1. Don't rush to make big decisions
A common mistake people make after inheriting money is responding to pressure to "do something." An inheritance can create emotional urgency. Suddenly, family members have opinions. Friends may offer advice, and even social media might start providing investment-related content.
It can feel like you're missing out on opportunities or like you're falling behind if you don't act quickly.
In reality, slowing down is often the smartest move. In fact, you may not have a choice. Settling an estate is a big task, and if assets are not held in a trust, they will likely go through probate, which can take months and sometimes even years.
Take this time to create a plan. Think through some of your short-term and long-term financial goals, whether that's paying down debt, saving for retirement or even taking a vacation.
If the money is sitting in cash, in a bank account or a brokerage account, I suggest temporarily putting it into a high-yield savings account or a money market fund while you process your options. Remember, you don't need an instant solution.

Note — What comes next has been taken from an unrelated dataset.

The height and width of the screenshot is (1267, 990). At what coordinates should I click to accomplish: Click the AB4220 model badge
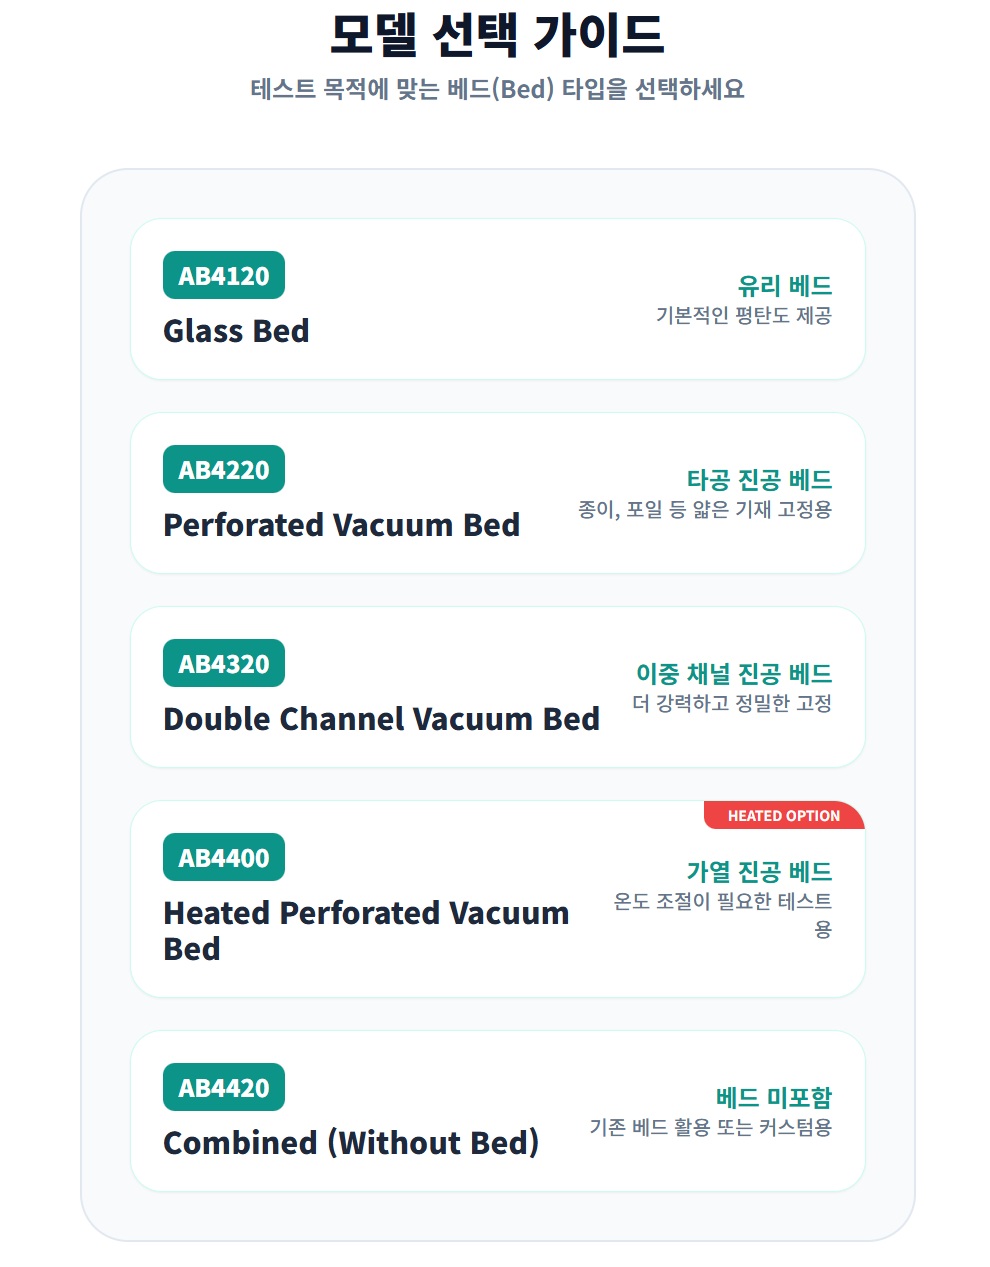tap(224, 470)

2. Understand what you actually inherited
Give yourself time to begin gathering important documents and account statements for the assets you inherited. Not all inherited assets should be looked at the same way.
For example, an inherited IRA comes with distribution rules and potential tax consequences, while a taxable brokerage account may receive a step-up in cost basis, which can significantly reduce capital gains taxes. Real estate may come with maintenance costs, property taxes, and/or tenants and rental agreements.
Before making withdrawals or liquidating investments, it's important to understand the type of account, how it's titled and what rules apply. A single uninformed decision can create a large surprise tax bill.
3. Avoid treating the inheritance like "found" money
Psychologically, inherited money often feels different from earned money. People tend to spend inheritance funds more freely because they don't associate the money with years of work or sacrifice.
This behavioral bias is called "mental accounting," where people treat money differently depending on where it came from, even though it should be treated the same.
In fact, a study from ThinkAdvisor (paywall) shows that 42% of inheritors spend their inheritance within a year. That kind of behavior can quietly derail long-term goals.
This doesn't mean you shouldn't enjoy any of the inheritance. In many cases, using a portion for meaningful experiences or family memories can be fulfilling, but treating the entire inheritance like found money can lead to lifestyle creep that is difficult to sustain in the long run.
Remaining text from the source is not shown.